貸金庫を襲った強盗団が、身元不明の遺体と鼠の置物を残して姿を消した。三年後、サミット開催が迫るなか要人を搬送するヘリコプター会社の社長が殺される。テロを警戒した政府はポーに事件の捜査を命じるが、MI5の妨害で捜査は遅々として進まない。天才分析官ティリーが発見したデータのおかげで犯人を追いつめたかに見えたが…。二転三転する状況でポーが辿り着いた真実とは。驚愕のシリーズ第四作。

今回は助っ人捜査。ポー達に危機が迫らないので安心して読めるなぁ、と油断してると、重い社会派テーマに殴られる。読後、日本も他人事ではない、というか、地政学的により悪いので、なんとも言えない気持ちになってしまった。

前回の事件が壮絶だったので、ポー達は全員1ヶ月の休暇をもらってたのに、MI5から半強制で殺人事件の捜査を任される。売春宿で男が撲殺された、というよくある金銭トラブルに見えたが、なぜか暖炉の血だけが拭き取られており…、という出だし。

シリーズ的には箸休めながら、ポーとティリーが小さな手がかりから、(コントをはさみつつ)どんどん真実を明らかにしてゆく、というスタンスはいつも通りで最高に楽しい。
今回はさらにFBIとMI5の捜査員も一行に加わり、かなりにぎやか。MI5は依頼してきたくせに邪魔ばかりするのでやきもきするが、今回も思いがけない真実と着地で大満足。最初の事件からはまったく予想出来なかった展開。who と what を解き明かしてゆくが、読者に明かされる情報だけでは絶対真相にたどり着かない。このシリーズの魅力は、ミステリというより、現在進行系の犯罪を止められるのか、といったサスペンスなんだなと今更気づく。それでいて、隠れていた真実も魅力的だし、事件の後まで毎度面白い、という畳み掛けがすごい。

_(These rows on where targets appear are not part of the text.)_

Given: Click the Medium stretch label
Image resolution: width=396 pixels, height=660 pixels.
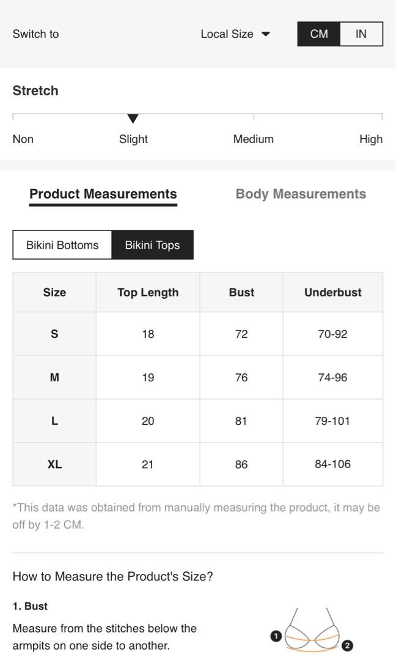Looking at the screenshot, I should click(253, 139).
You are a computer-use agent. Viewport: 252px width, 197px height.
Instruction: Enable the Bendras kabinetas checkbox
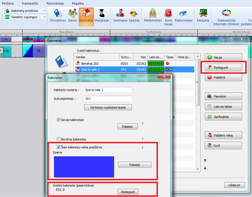click(59, 139)
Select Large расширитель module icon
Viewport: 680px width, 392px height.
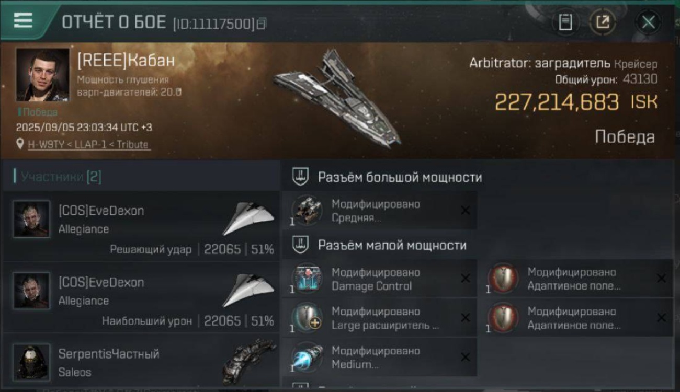click(x=307, y=318)
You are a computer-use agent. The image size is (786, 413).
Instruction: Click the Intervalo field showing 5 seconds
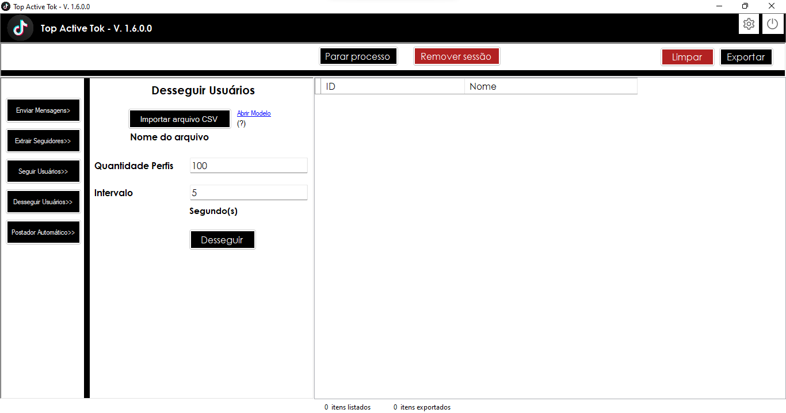coord(248,192)
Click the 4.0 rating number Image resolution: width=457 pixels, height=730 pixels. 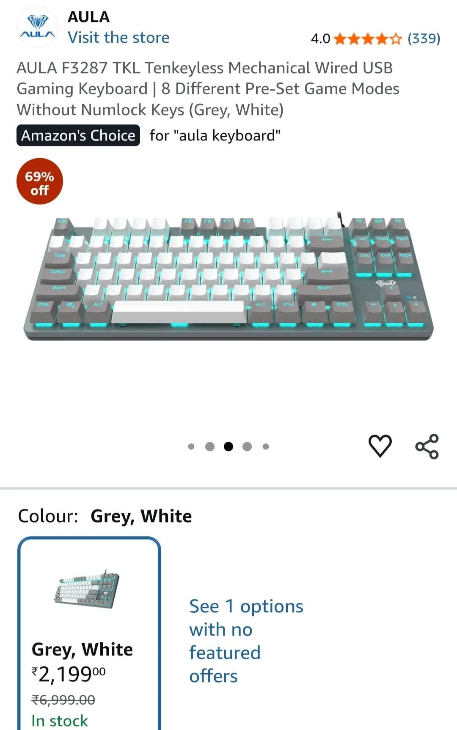coord(320,39)
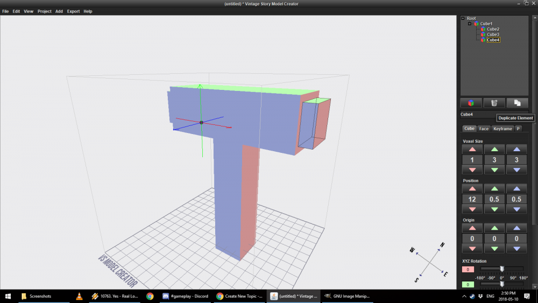Click the Position X value field showing 12

coord(472,199)
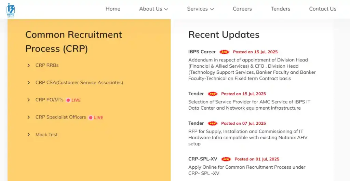Open the Home menu item
Screen dimensions: 350x181
tap(113, 9)
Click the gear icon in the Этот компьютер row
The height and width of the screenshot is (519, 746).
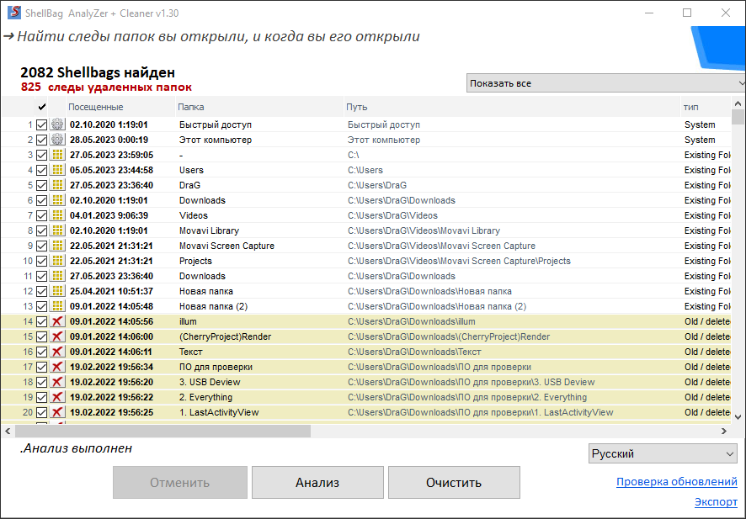(57, 140)
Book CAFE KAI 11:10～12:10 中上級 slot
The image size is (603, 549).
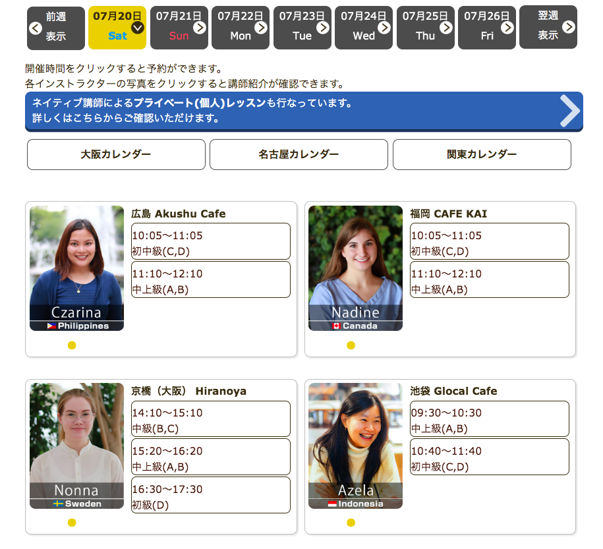point(489,279)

今回さらに良かったのがレギュラーメンバー。フリンは回復してきているし、ティリーは雑談を練習していてかわいい。しかしなにより、エステル・ドイルがポーにアタックしてて吃驚。外堀(ティリー)から埋める手腕も見事。そしてポーが毎度ときめいてるのに自覚なしで笑う。まぁ自分も気づいてなかったが。どうなるか目が離せない。

また、MI5とのツテを得て、ポーの家問題は解決し、母親レイプ犯の調査も進む様子。実の父との対決、どうなるのか楽しみしかない。

そういえば、ティリーはスパイダーマン全集もらえたのかな? 流石にそれは追い打ちだが、ティリーはやりそうよね。。